**Excerpted text**
/---

Àngel Font, Corporate Director of Research and Strategy of the Fundación Bancaria “la Caixa”, and doctors José Luis Molinuevo and Juan Domingo Gispert from the Barcelonaβeta Brain Research Center (BBRC) have presented in the Palau Macaya a pioneering international study published online in the prestigious scientific journal Alzheimer’s & Dementia: The Journal of the Alzheimer’s Association.
The study detected morphological brain alterations in healthy individuals who are carriers of the APOE-Ɛ4, which is the gene that confers the highest risk to develop Alzheimer’s disease. The research has been possible thanks to the magnetic resonance imaging tests carried out within the Alfa Study and represents the largest neuroimaging study in healthy carriers of the APOE-Ɛ4.
“The morphological differences that we found are associated with Alzheimer’s disease because they appear in brain areas such as the hippocampus, which is among the first brain region suffering the neurodegeneration process of the disease”, reports the first author of the study, Raffaele Cacciaglia.
On the other hand, Àngel Font, highlights that “research is the only way to advance towards the early detection and the prevention of this disease that could be the upcoming pandemic of the 21st century. We have always been aware of the importance of reducing the occurrence of new cases, and this is why we have been supporting the Pasqual Maragall Foundation since its establishment, in 2008”.
The study was led by the team of José Luis Molinuevo and Juan Domingo Gispert at the BBRC, with the collaboration of the head of the Cancer Epigenetics and Biology Program of the IDIBELL, Manel Esteller, who carried out the genetic determinations; and the CIBER on Bioengineering, Biomaterials and Nanomedicine, and the CIBER on Fragility and Healthy Ageing.
The role of APOE-Ɛ4 as a risk factor for Alzheimer’s disease
The origin of Alzheimer’s disease is multifactorial, and its risk factors are related to age, genetics, cardiovascular health and healthy lifestyle habits.
Regarding the genetics, Alzheimer’s is not a hereditary disease in the 99% of cases. Nevertheless, there are genes, such as the APOE Ɛ4, which contribute to the possibility of developing dementia, together with other risk factors.
The APOE gene has three common alleles referred as Ɛ2, Ɛ3 and Ɛ4. The APOE-Ɛ4 represents the major genetic risk factor for late-onset Alzheimer’s disease, because it is related to the accumulation of the beta amyloid protein and cognitive impairment. Thus, the individuals at higher risk are those who present both copies of the Ɛ4 (homozygotes), followed by those who present at least a single copy of the Ɛ4 allele (heterozygotes).
For the analysis of the role of APOE-Ɛ4 in the brain morphology, BBRC researchers selected 533 participants from the Alfa Study from 45 to 76 years old who had previously done a magnetic resonance imaging test at their facilities. 261 of the participants were not carriers of the Ɛ4 allele, 207 were heterozygotes, and 65 homozygotes.
The brain images of the homozygotes were compared with those from participants at lower risk, using Voxel-Based Morphometry in order to quantify the grey matter volume of the brain.

\---

**Task description**
Write the next part of the article above about the brain scan study of APOE-Ɛ4 carriers, starting right after its last sentence.

**Source data**

/---

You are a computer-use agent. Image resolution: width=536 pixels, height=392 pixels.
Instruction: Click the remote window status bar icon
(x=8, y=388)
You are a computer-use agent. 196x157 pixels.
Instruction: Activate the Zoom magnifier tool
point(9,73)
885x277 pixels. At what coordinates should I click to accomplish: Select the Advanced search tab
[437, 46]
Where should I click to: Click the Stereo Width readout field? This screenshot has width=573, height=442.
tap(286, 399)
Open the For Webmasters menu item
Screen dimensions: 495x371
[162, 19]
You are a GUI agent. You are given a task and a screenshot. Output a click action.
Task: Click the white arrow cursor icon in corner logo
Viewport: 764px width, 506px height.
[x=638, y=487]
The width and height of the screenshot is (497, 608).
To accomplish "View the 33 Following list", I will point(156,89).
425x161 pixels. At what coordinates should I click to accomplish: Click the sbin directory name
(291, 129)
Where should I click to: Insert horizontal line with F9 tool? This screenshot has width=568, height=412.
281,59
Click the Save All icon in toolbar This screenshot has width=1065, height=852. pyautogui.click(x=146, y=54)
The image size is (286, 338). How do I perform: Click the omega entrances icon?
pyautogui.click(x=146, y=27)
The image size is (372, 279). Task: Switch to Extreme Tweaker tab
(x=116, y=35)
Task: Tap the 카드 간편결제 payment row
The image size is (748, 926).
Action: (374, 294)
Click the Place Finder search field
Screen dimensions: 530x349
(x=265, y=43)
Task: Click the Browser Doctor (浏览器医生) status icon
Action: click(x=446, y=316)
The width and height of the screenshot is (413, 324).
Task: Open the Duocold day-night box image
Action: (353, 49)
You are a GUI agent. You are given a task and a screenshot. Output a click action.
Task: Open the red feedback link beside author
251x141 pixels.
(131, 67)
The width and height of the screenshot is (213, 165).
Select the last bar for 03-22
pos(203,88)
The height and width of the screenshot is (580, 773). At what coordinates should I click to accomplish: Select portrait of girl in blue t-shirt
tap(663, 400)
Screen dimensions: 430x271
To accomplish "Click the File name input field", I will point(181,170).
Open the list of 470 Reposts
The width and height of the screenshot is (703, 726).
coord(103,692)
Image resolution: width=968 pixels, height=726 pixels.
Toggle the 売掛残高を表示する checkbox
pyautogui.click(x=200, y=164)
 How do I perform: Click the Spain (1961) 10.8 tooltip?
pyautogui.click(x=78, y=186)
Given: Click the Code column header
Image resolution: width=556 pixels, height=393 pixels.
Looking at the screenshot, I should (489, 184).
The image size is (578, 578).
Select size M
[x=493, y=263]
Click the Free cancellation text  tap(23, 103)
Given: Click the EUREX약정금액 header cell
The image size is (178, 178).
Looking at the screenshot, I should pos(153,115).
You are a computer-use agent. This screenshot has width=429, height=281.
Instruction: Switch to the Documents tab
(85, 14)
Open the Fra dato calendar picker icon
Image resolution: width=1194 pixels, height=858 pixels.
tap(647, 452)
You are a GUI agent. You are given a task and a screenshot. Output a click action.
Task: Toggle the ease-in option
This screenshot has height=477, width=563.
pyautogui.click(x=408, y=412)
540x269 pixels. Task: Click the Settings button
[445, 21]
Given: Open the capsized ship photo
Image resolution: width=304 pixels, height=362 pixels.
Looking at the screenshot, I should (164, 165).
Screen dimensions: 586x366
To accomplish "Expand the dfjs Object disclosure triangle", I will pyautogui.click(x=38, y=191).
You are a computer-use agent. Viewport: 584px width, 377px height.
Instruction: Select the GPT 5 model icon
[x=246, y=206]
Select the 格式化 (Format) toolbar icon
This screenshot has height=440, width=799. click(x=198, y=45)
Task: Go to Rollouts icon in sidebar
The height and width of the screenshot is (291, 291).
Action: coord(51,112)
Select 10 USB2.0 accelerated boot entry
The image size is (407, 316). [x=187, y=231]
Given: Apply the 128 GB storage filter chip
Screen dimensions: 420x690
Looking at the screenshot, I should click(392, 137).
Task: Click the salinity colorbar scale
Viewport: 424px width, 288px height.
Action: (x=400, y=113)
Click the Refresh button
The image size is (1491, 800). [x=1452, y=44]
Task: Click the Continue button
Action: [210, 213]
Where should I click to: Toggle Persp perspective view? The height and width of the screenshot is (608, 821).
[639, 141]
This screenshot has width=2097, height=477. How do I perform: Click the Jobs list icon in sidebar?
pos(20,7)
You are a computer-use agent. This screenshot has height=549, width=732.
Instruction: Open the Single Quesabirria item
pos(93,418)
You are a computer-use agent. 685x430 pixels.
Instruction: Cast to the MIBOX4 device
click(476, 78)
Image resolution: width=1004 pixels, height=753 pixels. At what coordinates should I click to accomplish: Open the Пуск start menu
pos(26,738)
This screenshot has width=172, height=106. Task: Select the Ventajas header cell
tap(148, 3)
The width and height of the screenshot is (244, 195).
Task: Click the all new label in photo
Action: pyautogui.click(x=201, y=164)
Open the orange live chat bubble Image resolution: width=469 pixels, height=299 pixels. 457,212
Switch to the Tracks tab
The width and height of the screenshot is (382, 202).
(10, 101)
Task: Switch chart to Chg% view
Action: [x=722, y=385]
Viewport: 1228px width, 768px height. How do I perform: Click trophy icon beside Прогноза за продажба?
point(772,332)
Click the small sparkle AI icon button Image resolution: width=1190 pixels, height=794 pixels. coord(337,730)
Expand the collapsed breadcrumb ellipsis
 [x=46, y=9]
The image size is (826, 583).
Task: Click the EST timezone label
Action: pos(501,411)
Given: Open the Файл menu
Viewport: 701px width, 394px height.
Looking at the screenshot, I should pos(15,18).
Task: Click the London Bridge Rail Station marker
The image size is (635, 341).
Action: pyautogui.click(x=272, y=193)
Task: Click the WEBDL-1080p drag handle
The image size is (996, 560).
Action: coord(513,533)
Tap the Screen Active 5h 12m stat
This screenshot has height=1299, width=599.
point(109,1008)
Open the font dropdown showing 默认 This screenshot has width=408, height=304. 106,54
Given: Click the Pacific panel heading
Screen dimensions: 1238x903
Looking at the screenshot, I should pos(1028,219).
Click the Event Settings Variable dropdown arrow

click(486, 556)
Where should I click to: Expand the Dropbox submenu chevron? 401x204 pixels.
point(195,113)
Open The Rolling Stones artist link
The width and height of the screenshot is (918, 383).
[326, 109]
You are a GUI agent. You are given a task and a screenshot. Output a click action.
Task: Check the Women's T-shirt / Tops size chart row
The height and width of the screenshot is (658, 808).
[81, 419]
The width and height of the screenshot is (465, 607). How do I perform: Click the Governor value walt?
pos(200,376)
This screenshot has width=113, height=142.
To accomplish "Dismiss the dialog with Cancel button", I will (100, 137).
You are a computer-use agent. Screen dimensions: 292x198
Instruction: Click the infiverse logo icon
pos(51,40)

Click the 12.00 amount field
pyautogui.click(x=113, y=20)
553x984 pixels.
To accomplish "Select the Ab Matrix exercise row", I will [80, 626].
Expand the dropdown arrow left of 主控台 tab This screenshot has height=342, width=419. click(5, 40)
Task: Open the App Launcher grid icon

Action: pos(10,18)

\---

**Reply**
Results of the research
After analysing the participants’ brain images of healthy individuals, researchers revealed that the APOE-e4 risk variant was related to neuroanatomical alterations in a gene dose-dependent manner, meaning that the effect was stronger according to the number of APOE-e4 alleles.
On one hand, they detected that Ɛ4 carriers had a lower grey matter volume in cerebral areas such as the hippocampus, which is the first one affected by the neurodegeneration. On the other hand, they identified greater grey matter volume in the thalamus, left occipital gyrus and right frontal cortex, which could be determined by the neuroinflamatory mechanisms associated with the accumulation of beta amyloid plaques that takes place in the preclinical stage of the disease.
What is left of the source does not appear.